WRITTEN REQUEST → Copy the following records line for line, with no changes.

▽

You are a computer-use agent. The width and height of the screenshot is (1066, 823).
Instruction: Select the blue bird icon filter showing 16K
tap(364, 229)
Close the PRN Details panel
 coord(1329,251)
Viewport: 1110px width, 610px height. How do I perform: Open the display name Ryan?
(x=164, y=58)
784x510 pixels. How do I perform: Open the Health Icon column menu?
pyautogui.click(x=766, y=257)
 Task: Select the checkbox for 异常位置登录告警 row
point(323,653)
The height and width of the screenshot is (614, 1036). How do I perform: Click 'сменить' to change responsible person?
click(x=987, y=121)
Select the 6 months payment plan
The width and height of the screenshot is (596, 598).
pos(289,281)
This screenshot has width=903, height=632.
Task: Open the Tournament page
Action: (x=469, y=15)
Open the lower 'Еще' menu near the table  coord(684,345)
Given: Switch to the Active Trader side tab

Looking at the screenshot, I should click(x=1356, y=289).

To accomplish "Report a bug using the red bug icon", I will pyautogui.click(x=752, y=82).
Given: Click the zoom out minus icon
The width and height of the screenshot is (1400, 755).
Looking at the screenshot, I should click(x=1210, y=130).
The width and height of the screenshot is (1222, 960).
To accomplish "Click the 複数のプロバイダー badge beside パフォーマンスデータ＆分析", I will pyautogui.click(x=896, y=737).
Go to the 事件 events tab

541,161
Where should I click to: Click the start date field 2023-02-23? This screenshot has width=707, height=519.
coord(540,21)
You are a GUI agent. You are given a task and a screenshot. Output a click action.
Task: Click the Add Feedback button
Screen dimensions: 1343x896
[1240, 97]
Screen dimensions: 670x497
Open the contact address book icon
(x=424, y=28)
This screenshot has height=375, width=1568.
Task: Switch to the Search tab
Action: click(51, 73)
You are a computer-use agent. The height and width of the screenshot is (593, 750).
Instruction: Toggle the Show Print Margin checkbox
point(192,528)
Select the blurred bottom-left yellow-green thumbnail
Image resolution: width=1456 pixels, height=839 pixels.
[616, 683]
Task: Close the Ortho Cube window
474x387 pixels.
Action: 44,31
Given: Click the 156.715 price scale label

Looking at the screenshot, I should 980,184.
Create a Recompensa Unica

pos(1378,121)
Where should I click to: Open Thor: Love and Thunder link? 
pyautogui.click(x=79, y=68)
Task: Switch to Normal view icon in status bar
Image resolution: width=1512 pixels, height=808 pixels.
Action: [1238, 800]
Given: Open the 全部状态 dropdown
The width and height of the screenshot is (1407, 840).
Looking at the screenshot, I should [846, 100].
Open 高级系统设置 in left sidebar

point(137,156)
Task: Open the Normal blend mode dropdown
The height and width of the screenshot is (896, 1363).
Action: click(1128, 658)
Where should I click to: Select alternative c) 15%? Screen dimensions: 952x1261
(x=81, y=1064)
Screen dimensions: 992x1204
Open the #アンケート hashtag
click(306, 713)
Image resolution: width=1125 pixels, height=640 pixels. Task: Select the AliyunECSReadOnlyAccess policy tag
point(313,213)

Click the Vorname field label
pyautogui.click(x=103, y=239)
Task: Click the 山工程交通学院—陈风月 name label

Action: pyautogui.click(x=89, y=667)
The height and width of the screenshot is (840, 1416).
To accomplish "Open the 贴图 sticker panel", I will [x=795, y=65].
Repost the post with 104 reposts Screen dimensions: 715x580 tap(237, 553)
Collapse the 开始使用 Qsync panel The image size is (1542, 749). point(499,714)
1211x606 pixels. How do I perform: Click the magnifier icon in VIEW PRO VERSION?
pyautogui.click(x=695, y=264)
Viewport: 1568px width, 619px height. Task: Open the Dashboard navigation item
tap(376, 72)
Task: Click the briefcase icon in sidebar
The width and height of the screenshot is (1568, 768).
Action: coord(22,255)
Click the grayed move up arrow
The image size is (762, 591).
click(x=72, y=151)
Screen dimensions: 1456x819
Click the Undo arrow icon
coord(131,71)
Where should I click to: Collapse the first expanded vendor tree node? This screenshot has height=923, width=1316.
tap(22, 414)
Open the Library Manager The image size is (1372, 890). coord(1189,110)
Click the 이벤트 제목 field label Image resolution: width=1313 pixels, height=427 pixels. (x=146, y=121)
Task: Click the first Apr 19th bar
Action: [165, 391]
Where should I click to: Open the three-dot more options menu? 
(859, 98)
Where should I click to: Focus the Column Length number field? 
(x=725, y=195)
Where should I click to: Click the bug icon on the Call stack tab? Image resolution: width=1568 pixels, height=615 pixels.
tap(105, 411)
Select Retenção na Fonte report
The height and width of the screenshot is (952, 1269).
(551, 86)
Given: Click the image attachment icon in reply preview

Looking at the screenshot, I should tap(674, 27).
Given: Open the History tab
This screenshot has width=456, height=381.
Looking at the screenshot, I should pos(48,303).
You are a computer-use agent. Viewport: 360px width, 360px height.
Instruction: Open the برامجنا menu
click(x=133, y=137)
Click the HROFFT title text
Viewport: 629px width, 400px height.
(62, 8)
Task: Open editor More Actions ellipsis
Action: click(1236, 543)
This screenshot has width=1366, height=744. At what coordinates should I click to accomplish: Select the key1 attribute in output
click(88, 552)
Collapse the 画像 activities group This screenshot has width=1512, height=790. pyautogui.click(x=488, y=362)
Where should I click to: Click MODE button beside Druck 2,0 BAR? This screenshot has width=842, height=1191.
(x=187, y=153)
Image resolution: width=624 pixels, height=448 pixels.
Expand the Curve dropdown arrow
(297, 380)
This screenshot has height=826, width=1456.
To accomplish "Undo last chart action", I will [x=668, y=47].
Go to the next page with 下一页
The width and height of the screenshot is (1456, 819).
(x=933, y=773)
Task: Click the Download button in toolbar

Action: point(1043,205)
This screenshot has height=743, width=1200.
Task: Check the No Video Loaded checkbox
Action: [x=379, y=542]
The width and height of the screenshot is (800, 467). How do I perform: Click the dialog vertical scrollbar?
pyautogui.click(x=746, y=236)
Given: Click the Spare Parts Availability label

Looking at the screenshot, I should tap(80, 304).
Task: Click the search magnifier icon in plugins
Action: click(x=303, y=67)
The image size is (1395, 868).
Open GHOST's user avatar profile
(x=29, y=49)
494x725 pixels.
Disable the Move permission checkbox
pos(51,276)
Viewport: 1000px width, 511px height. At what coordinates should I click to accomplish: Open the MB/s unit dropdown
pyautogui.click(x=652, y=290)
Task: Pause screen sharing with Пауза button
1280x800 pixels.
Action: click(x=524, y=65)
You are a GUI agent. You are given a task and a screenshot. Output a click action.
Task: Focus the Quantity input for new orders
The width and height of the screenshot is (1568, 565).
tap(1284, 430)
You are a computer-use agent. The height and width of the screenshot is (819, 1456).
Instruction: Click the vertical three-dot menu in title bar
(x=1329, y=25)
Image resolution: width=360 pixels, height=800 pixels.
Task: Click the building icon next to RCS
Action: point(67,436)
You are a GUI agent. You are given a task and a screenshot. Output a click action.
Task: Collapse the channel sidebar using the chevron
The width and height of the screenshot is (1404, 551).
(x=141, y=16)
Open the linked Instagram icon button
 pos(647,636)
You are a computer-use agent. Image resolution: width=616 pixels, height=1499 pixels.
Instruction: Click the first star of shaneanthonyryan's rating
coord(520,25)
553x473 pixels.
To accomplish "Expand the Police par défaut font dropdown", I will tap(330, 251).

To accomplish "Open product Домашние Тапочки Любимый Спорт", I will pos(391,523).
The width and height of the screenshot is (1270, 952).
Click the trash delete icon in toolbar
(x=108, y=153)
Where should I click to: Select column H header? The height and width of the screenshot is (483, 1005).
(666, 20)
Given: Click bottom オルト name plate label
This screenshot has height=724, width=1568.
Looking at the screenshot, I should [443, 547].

△

EXERCISE RESULT →
You are a computer-use agent. The width and height of the screenshot is (1066, 823).
Instruction: Select the blue bird icon filter showing 16K
tap(364, 229)
Close the PRN Details panel
 coord(1329,251)
Viewport: 1110px width, 610px height. How do I perform: Open the display name Ryan?
(x=164, y=58)
784x510 pixels. How do I perform: Open the Health Icon column menu?
pyautogui.click(x=766, y=257)
 Task: Select the checkbox for 异常位置登录告警 row
point(323,653)
The height and width of the screenshot is (614, 1036). How do I perform: Click 'сменить' to change responsible person?
click(x=987, y=121)
Select the 6 months payment plan
The width and height of the screenshot is (596, 598).
pos(289,281)
This screenshot has width=903, height=632.
Task: Open the Tournament page
Action: (x=469, y=15)
Open the lower 'Еще' menu near the table  coord(684,345)
Given: Switch to the Active Trader side tab

Looking at the screenshot, I should click(x=1356, y=289).

To accomplish "Report a bug using the red bug icon", I will pyautogui.click(x=752, y=82).
Given: Click the zoom out minus icon
The width and height of the screenshot is (1400, 755).
Looking at the screenshot, I should click(x=1210, y=130).
The width and height of the screenshot is (1222, 960).
To accomplish "Click the 複数のプロバイダー badge beside パフォーマンスデータ＆分析", I will pyautogui.click(x=896, y=737).
Go to the 事件 events tab

541,161
Where should I click to: Click the start date field 2023-02-23? This screenshot has width=707, height=519.
coord(540,21)
You are a GUI agent. You are given a task and a screenshot. Output a click action.
Task: Click the Add Feedback button
Screen dimensions: 1343x896
[1240, 97]
Screen dimensions: 670x497
Open the contact address book icon
(x=424, y=28)
This screenshot has height=375, width=1568.
Task: Switch to the Search tab
Action: click(51, 73)
You are a computer-use agent. The height and width of the screenshot is (593, 750).
Instruction: Toggle the Show Print Margin checkbox
point(192,528)
Select the blurred bottom-left yellow-green thumbnail
Image resolution: width=1456 pixels, height=839 pixels.
[616, 683]
Task: Close the Ortho Cube window
474x387 pixels.
Action: 44,31
Given: Click the 156.715 price scale label

Looking at the screenshot, I should 980,184.
Create a Recompensa Unica

pos(1378,121)
Where should I click to: Open Thor: Love and Thunder link? 
pyautogui.click(x=79, y=68)
Task: Switch to Normal view icon in status bar
Image resolution: width=1512 pixels, height=808 pixels.
Action: [1238, 800]
Given: Open the 全部状态 dropdown
The width and height of the screenshot is (1407, 840).
Looking at the screenshot, I should [846, 100].
Open 高级系统设置 in left sidebar

point(137,156)
Task: Open the Normal blend mode dropdown
The height and width of the screenshot is (896, 1363).
Action: click(1128, 658)
Where should I click to: Select alternative c) 15%? Screen dimensions: 952x1261
(x=81, y=1064)
Screen dimensions: 992x1204
Open the #アンケート hashtag
click(306, 713)
Image resolution: width=1125 pixels, height=640 pixels. Task: Select the AliyunECSReadOnlyAccess policy tag
point(313,213)

Click the Vorname field label
pyautogui.click(x=103, y=239)
Task: Click the 山工程交通学院—陈风月 name label

Action: pyautogui.click(x=89, y=667)
The height and width of the screenshot is (840, 1416).
To accomplish "Open the 贴图 sticker panel", I will [x=795, y=65].
Repost the post with 104 reposts Screen dimensions: 715x580 tap(237, 553)
Collapse the 开始使用 Qsync panel The image size is (1542, 749). point(499,714)
1211x606 pixels. How do I perform: Click the magnifier icon in VIEW PRO VERSION?
pyautogui.click(x=695, y=264)
Viewport: 1568px width, 619px height. Task: Open the Dashboard navigation item
tap(376, 72)
Task: Click the briefcase icon in sidebar
The width and height of the screenshot is (1568, 768).
Action: coord(22,255)
Click the grayed move up arrow
The image size is (762, 591).
click(x=72, y=151)
Screen dimensions: 1456x819
Click the Undo arrow icon
coord(131,71)
Where should I click to: Collapse the first expanded vendor tree node? This screenshot has height=923, width=1316.
tap(22, 414)
Open the Library Manager The image size is (1372, 890). coord(1189,110)
Click the 이벤트 제목 field label Image resolution: width=1313 pixels, height=427 pixels. (x=146, y=121)
Task: Click the first Apr 19th bar
Action: [165, 391]
Where should I click to: Open the three-dot more options menu? 
(859, 98)
Where should I click to: Focus the Column Length number field? 
(x=725, y=195)
Where should I click to: Click the bug icon on the Call stack tab? Image resolution: width=1568 pixels, height=615 pixels.
tap(105, 411)
Select Retenção na Fonte report
The height and width of the screenshot is (952, 1269).
(551, 86)
Given: Click the image attachment icon in reply preview

Looking at the screenshot, I should tap(674, 27).
Given: Open the History tab
This screenshot has width=456, height=381.
Looking at the screenshot, I should pos(48,303).
You are a computer-use agent. Viewport: 360px width, 360px height.
Instruction: Open the برامجنا menu
click(x=133, y=137)
Click the HROFFT title text
Viewport: 629px width, 400px height.
(62, 8)
Task: Open editor More Actions ellipsis
Action: click(1236, 543)
This screenshot has width=1366, height=744. At what coordinates should I click to accomplish: Select the key1 attribute in output
click(88, 552)
Collapse the 画像 activities group This screenshot has width=1512, height=790. pyautogui.click(x=488, y=362)
Where should I click to: Click MODE button beside Druck 2,0 BAR? This screenshot has width=842, height=1191.
(x=187, y=153)
Image resolution: width=624 pixels, height=448 pixels.
Expand the Curve dropdown arrow
(297, 380)
This screenshot has height=826, width=1456.
To accomplish "Undo last chart action", I will [x=668, y=47].
Go to the next page with 下一页
The width and height of the screenshot is (1456, 819).
(x=933, y=773)
Task: Click the Download button in toolbar

Action: point(1043,205)
This screenshot has height=743, width=1200.
Task: Check the No Video Loaded checkbox
Action: [x=379, y=542]
The width and height of the screenshot is (800, 467). How do I perform: Click the dialog vertical scrollbar?
pyautogui.click(x=746, y=236)
Given: Click the Spare Parts Availability label

Looking at the screenshot, I should tap(80, 304).
Task: Click the search magnifier icon in plugins
Action: click(x=303, y=67)
The image size is (1395, 868).
Open GHOST's user avatar profile
(x=29, y=49)
494x725 pixels.
Disable the Move permission checkbox
pos(51,276)
Viewport: 1000px width, 511px height. At what coordinates should I click to accomplish: Open the MB/s unit dropdown
pyautogui.click(x=652, y=290)
Task: Pause screen sharing with Пауза button
1280x800 pixels.
Action: click(x=524, y=65)
You are a GUI agent. You are given a task and a screenshot. Output a click action.
Task: Focus the Quantity input for new orders
The width and height of the screenshot is (1568, 565).
tap(1284, 430)
You are a computer-use agent. The height and width of the screenshot is (819, 1456).
Instruction: Click the vertical three-dot menu in title bar
(x=1329, y=25)
Image resolution: width=360 pixels, height=800 pixels.
Task: Click the building icon next to RCS
Action: point(67,436)
You are a GUI agent. You are given a task and a screenshot. Output a click action.
Task: Collapse the channel sidebar using the chevron
The width and height of the screenshot is (1404, 551).
(x=141, y=16)
Open the linked Instagram icon button
 pos(647,636)
You are a computer-use agent. Image resolution: width=616 pixels, height=1499 pixels.
Instruction: Click the first star of shaneanthonyryan's rating
coord(520,25)
553x473 pixels.
To accomplish "Expand the Police par défaut font dropdown", I will tap(330, 251).

To accomplish "Open product Домашние Тапочки Любимый Спорт", I will pos(391,523).
The width and height of the screenshot is (1270, 952).
Click the trash delete icon in toolbar
(x=108, y=153)
Where should I click to: Select column H header? The height and width of the screenshot is (483, 1005).
(666, 20)
Given: Click bottom オルト name plate label
This screenshot has height=724, width=1568.
Looking at the screenshot, I should [443, 547].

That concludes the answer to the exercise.